The recently concluded search was a missed opportunity to clear away some of that mistrust. A process that should have been completely transparent and above board failed to pass the smell test. What was the real reason Carol Johnson wasn’t made a finalist? Did H. Allen Smith really get a fair interview when what can only be categorized as a hit piece ran two days before his interview? How about one of the 6 semi-finalist not having a degree higher then a BA? How did he end up as a finalist to run one of the largest school districts in America and what role did past personal relations play? Leon, as executive director for Teach for America, was responsible for TFA, a personal favorite of former Nashville Karl Dean, coming to Nashville. Then let’s not forget my personal favorite incident, the semi-finalist who withdrew and expressed his intentions through tweets that were read to the board by the head of the search committee. These actions seem to lend credence to witnesses’ assertions that Board Chair Gentry admitted to board member Frogge in a side conversation that candidates had not been vetted.

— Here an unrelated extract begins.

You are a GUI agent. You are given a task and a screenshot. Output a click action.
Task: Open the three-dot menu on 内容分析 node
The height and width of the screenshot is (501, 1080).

I don’t want to get into a finger pointing exercise here because those who’s actions made the selection process less then transparent are well aware of the choices they made. They may be comfortable with those choices, but there is a new sheriff in town and hopefully he brings with him a new way of doing business. Dr. Joseph has already proven savvy enough to insist that an addendum, number 6, be added to the contract establishing ground rules on the way the board communicates with MNPS and the director himself. There won’t be a repeat, for example, of the open warfare that erupted between board member Will Pinkston and the former director Jesse Register. Pinkston’s actions may have been justified but they didn’t help build trust in a system that is seriously lacking in that department. It’s way past time for leaders to model behaviors that inspire trust.
Dr. Joseph arrives here officially on July 1, but is already working to learn his new district. There will be a great deal of focus on how he will manage Nashville schools. I hope he remembers what he said during his interview about collaboration. Without trust, none of that collaboration will be possible. Though if, during his tenure here, Dr. Joseph does nothing but restore trust to the system, then he will be head and shoulders above the district leaders of the past 15 years. Trust can only be restored through transparency and collaboration. Collaboration must also include people we may disagree with. We don’t need to chase people out of the game; what we need to do is find a way to work together to get the best outcomes for all stakeholders. It is my hope that sooner rather then later, Dr. Joseph sits down with teachers and truly listens to what they have to say. They have been ignored for too long. Principals and parents need to feel validated as well.
In closing, welcome to Nashville, Dr. Joseph. I think you are going to like it here. You’ll be hard pressed to find a more committed, passionate, and welcoming people anywhere in the country. We’ll challenge you, but never forget you are one of us now, and we always have each others back. This is going to be a great run.